The ruling Justice and Development Party (AKP) is bringing a new law that will regulate social media to the parliament on July 16. This is not the government’s first attempt to put online platforms under its authority, and common wisdom teaches us that it may not be the last.

Regulating social media has been on the agenda of the AKP for some time, but it was laid aside a few times due to public and political pushback.

This time, however, the path to regulation has been paved carefully. This time, the perspective about the supposed need for more oversight and control has been shifted in order for at least a part of the opposition universe to be brought on board. 

In a heavily publicized incident on Twitter a couple of weeks ago, a user was harassing Başak Demirtaş, the wife of jailed Kurdish politician Selahattin Demirtaş. In a supposed show of non-discrimination concerning aggression in online communication, the state authorities stepped in, and the perpetrator was detained.

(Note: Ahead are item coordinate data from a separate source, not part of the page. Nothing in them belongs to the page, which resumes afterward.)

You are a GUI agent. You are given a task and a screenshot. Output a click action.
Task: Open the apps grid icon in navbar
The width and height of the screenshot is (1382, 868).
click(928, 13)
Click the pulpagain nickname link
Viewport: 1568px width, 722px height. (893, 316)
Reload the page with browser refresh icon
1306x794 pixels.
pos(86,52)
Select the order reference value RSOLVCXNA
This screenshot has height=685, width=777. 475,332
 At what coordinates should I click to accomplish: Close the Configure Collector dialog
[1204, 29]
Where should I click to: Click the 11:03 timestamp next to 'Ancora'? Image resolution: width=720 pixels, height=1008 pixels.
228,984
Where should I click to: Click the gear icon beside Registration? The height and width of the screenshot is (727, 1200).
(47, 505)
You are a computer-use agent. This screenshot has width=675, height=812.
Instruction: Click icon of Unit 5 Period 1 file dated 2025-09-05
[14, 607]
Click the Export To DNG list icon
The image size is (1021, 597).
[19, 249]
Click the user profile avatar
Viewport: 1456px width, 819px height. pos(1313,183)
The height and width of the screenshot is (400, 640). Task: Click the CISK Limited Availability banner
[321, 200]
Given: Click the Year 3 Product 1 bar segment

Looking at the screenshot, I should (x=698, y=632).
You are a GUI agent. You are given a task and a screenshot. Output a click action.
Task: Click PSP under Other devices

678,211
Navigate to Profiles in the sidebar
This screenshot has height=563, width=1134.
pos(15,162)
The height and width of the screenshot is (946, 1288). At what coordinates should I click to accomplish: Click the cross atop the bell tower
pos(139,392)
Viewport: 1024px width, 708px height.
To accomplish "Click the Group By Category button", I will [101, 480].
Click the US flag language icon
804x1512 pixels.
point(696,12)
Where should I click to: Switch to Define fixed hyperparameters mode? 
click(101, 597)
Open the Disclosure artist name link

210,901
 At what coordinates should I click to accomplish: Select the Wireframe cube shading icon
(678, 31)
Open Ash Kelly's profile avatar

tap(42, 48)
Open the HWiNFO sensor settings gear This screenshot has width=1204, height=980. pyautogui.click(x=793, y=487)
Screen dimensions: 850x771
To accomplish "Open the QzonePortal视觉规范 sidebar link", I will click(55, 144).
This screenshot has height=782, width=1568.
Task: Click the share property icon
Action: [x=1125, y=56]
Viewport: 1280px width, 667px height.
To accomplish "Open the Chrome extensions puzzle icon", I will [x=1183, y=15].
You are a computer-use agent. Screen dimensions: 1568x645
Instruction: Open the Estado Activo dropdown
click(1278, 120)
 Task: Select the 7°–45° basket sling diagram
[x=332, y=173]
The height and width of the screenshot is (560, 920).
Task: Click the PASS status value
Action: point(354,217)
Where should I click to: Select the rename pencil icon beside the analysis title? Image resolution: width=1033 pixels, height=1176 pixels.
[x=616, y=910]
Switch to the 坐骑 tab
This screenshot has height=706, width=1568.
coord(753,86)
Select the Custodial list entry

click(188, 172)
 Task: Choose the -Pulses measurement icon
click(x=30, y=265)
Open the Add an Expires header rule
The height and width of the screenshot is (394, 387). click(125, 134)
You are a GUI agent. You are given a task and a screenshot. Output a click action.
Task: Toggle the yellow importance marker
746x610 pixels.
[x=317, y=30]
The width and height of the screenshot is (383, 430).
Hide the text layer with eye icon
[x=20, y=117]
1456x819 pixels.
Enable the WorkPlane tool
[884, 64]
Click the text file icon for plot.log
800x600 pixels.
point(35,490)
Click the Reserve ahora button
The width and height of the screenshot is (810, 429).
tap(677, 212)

Soon after this incident, President Erdogan’s Finance Minister and more importantly, his son-in-law, Berat Albayrak, became another target of Twitter attacks. In his tweet, Albayrak heralded the birth of his and his wife’s fourth child, Erdogan’s grandson. Reactions started flooding in as some celebrated, while many ridiculed and directed harsh criticisms towards the announcement. Probably due to his family ties or his boastful personality, Albayrak often produces very emotional negative reactions to the opposing political sides in Turkey, so the reactions to his tweet were not something that has never been seen before. However, this time, the usual Twitter exchanges became the hot topic of the day, prompting even the President to respond.

Following the tweet war, Erdoğan quickly announced that the public defamation of his son-in-law and his newborn grandson would not be tolerated. In short order, two people were arrested in connection with the insulting tweets. 

Another recent incident concerning the online interactions of the ruling establishment was the event that has since been dubbed “the Dislike Insurrection.” In order to appease and approach the younger generations, President Erdoğan had a live YouTube show a day before the university entrance exams. During the show, he answered questions from a select group of young people. While the ruling party’s events are usually very controlled, that did not seem to be the case this time, as in the beginning, the show was open to comments. Comments saying “No More Votes” started publicly pouring in on the screen next to the President in a kind of unexpected flood. The video stream administrators quickly closed the option to comment. However, as it usually goes with attempts at online censorship, this only prompted people to exhibit their opposition even more, in this case by clicking on the dislike button for the event. In a short period of time, there were around 300,000 dislikes. 

These turbulent online exchanges and incidents were quickly lumped together as supposed proof that a new, stricter law regulating the social media is a “necessity.” Yet, as it has also become a practice by the ruling coalition, the public does not really know the details of the new law, just that the government will attempt to gain more control over online communication. 

Mahir Ünal, the government’s face for the regulation, vaguely explained that social media providers will be required to have offices in Turkey and abide by Turkish laws. This would possibly not sound all that bad had it not been for an inconvenient truth, namely that the Turkish government has not really been a champion of freedom of speech and free expression, to say the least. In practice, putting communication on social networks under the authority of the Turkish government would mean the removal of tweets and other content on a mass level and in line with the government’s arbitrary decisions about what is to be censored and prosecuted. Additionally, this kind of tight control could very well push some of the social media giants out of Turkey. This, again, could open up the possibility for the government in Turkey to create its own substitutes for social networks and streaming and content sharing platforms, following the examples of closed and heavily controlled systems, such as the one in China. 

In defending their idea of tighter control over online communication, the AKP tried to sell the narrative that they are following the example of Western countries like Germany and France, where everyone and particularly the most vulnerable members of society are protected by law from harassment and aggression in the online sphere. However, looking at the very concerning track record of the Turkish government in protecting the sanctity of freedom, one can’t help but wonder if the desire to protect is as genuine of a motivator as the drive for the ultimate control. More regulation has traditionally been in conflict with the basic principles of the freedom of speech in Turkey, and if the opposition is lured into supporting this new initiative, they will likely participate in the closure of a big part of the communication space, including its own.